毎日新聞: 社説:降圧剤試験不正 第三者機関で解明せよ

社説:降圧剤試験不正 第三者機関で解明せよ

毎日新聞 2013年07月13日 02時30分
 日本の臨床医学研究の信頼性を根底から損なう深刻な事態だ。
 京都府立医大チームによる降圧剤バルサルタンの臨床試験論文について、同医大は、血圧を下げる以外の効果が出るよう「解析データが操作されていた」と発表した。販売元の製薬会社ノバルティスファーマ(東京)の社員(既に退職)がデータ解析していたという。製薬社員が関与した論文が、薬の売れ行きに有利になる形で操作されていたのだ。まるで詐欺のような話ではないか。

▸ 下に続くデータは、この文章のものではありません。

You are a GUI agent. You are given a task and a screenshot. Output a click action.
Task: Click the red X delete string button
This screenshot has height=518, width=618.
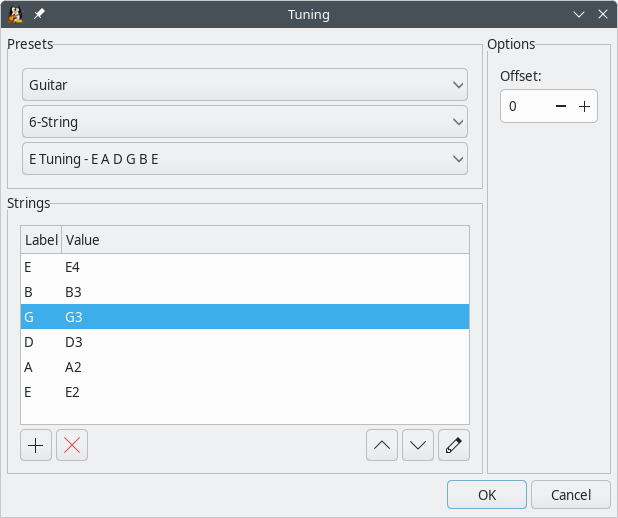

 データ操作はどのような経緯でなされたのか。ノ社は意図的な改ざんを否定するが、組織的な関与はなかったのか。大学の任意調査には限界があり、第三者機関による徹底した究明作業を求めたい。
 問題の論文は2009年に発表され、バルサルタンが他の降圧剤より脳卒中や狭心症を減らす効果があると結論づけた。ノ社は論文を宣伝に使い、バルサルタンは年間1000億円以上を売り上げている。だが、データ解析に重大な問題があるなどとして、この論文や関連論文が今年2月までに撤回されていた。
 一方で、研究責任者を務めた元教授側にノ社から1億円の奨学寄付金が提供されていたことが判明。社員は同様の試験をした慈恵医大など他の4大学のデータ解析などにもかかわったが、論文ではいずれもノ社所属を明らかにしていなかった。元教授は不正を否定し、社員は府立医大の聴取には応じていない。
 患者は医師の処方を信じて薬を飲む。薬効のごまかしは許されない。
 製薬会社は有名医師や臨床試験の結果を広告や宣伝活動に使い、医師もそれに安住してきた。問題の背後には、こうした医学界と製薬会社の癒着関係があったのではないか。
 日本は医学系研究費の多くを製薬会社など民間に頼っている。産学連携は必要だが、公的な研究成果が社会から信頼されるためには、資金提供元などの情報開示による透明性の確保が重要だ。
 米国では、医師に支払う10ドル以上の全ての対価を政府に報告するよう企業に義務付けている。日本も、日本医学会が11年に策定した指針で、論文や学会発表の際に研究費の提供元を明示するよう求めた。日本製薬工業協会も資金提供を公表する指針を今春施行したが、自主規制にとどまる。
 米科学誌に昨年発表された報告では、「捏造(ねつぞう)かその疑い」で撤回された生物医学や生命科学分野の論文数で、日本は米独に続き3位だった。安倍晋三首相は、医療分野を成長戦略の柱に据えるが、国や医学界が連携してバルサルタン問題の再発防止に努めなければ、日本発の医療に対する世界の信用は得られまい。